Jane and Louise Wilson

A yardstick lies beneath a desk in a destroyed schoolroom. Windows are blown out, notebooks are scattered, and rubble streams among the desks as though deposited by a glacier. The ceiling is pockmarked, the walls are crumbling, and paint peels away in great strips.
This photograph, from the series “Atomgrad (Nature Abhors a Vacuum),” 2010, was taken in Pripyat, Ukraine, a town built for workers at the Chernobyl nuclear power plant and abandoned after the disaster there in 1986. Another work from the series shows a sort of amphitheater, austere in the Soviet fashion, with most of its light filtering in through a dirty window. Three bolted chairs on a stage are the only places left to sit. Where there once must have been benches or seating is now a mess of broken concrete and tiles fallen from the ceiling. Oddly enough, a row of papers remains tacked on the wall. A third photo looks past broken doors through an empty room toward daylight, while the foreground appears to be a sea of floor tiles shaken loose and tossed.
A yardstick or ruler appears in each photo, placed there among the rubble by the artists before the shooting began. As the Wilsons point out in the press release, the yardstick was once an instrument of the British Imperial Standard, a now obsolete measuring system developed by an empire that has since declined; it is a relic of power, much like this abandoned Soviet town. Yet these yardsticks signify beyond these explanations. They poke at the conscience. If a measuring tool can be said to have affect, these seem rather resigned. There is nothing left for them to measure.

• Record extracts:
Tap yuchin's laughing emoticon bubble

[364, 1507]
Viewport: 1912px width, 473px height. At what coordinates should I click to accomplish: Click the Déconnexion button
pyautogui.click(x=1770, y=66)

...

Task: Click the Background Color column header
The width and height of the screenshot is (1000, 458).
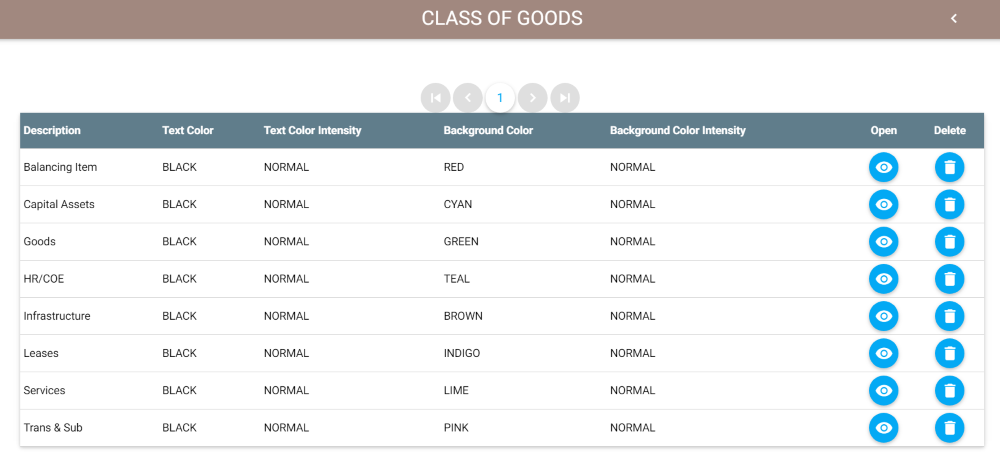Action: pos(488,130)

• Required tasks:
(A) Can you write out the piece on Jane and Louise Wilson's photographs, copying everything from "A yardstick lies" down to "in great strips."?
(B) What comes next in the piece on Jane and Louise Wilson's photographs? Continue it from its final sentence.

• Activity answers:
(A)
A yardstick lies beneath a desk in a destroyed schoolroom. Windows are blown out, notebooks are scattered, and rubble streams among the desks as though deposited by a glacier. The ceiling is pockmarked, the walls are crumbling, and paint peels away in great strips.

(B)
A pair of photos from a second series, “Toxic Camera, Blind Landing (H Bomb Test Facility, Orford Ness),” 2012, were taken off the southeastern coast of the UK, at a site where the military conducted secret tests during the Cold War. Here, nature encroaches again. One photo brings the unruliness of scrubby plants and muddy puddles to bear on orderly grids of scaffolding, beams, fences, and their shadows. The measuring stick also reappears, reaching from a puddle up through an exposed beam to the sky; it is longer than a yard this time, as though it, too, were overgrown. The toxic camera of the series’ title is a Bolex belonging to Vladimir Shevchenko, a Ukranian filmmaker who traveled to Chernobyl three days after the disaster and eventually died of radiation poisoning. The footage he shot was thoroughly irradiated, so much so that the film showed signs of static interferenceit had literally recorded the radiation at the siteand as for the camera, it had to be buried. A bronze cast of the Bolex appeared here as a sculpture. It is a blind object, dark and dense and matte and absorbing all the light around it, a kind of tomb for vision. The measuring sticks, too, made sculptural appearances among the photographs, cast in aluminum and blocking a doorway, plumbing the ceiling, and arranged into the shape of a sculpture by the Russian Constructivist Lyubov Popova.
The Wilsons are drawn to inaccessible sites, places you might wish would stay hidden. They have photographed the old Stasi headquarters and the hotel room where a Mossad assassination took place. Their large photographs of Pripyat and Orford Ness may bring to mind what is glibly called “ruin porn,” photographs of abandoned or destroyed places (Detroit is a popular subject) that superficially confer an elemental dignity on those sites, stripping them of history and fixating on the extravagant reach of disaster. In the Wilsons’ work, however, there is a darker current. The photos allude to invisible things: nuclear contamination, the lingering aura of empire. Like the formless radiation that crackles on Shevchenko’s film, these ghosts are less seen than felt.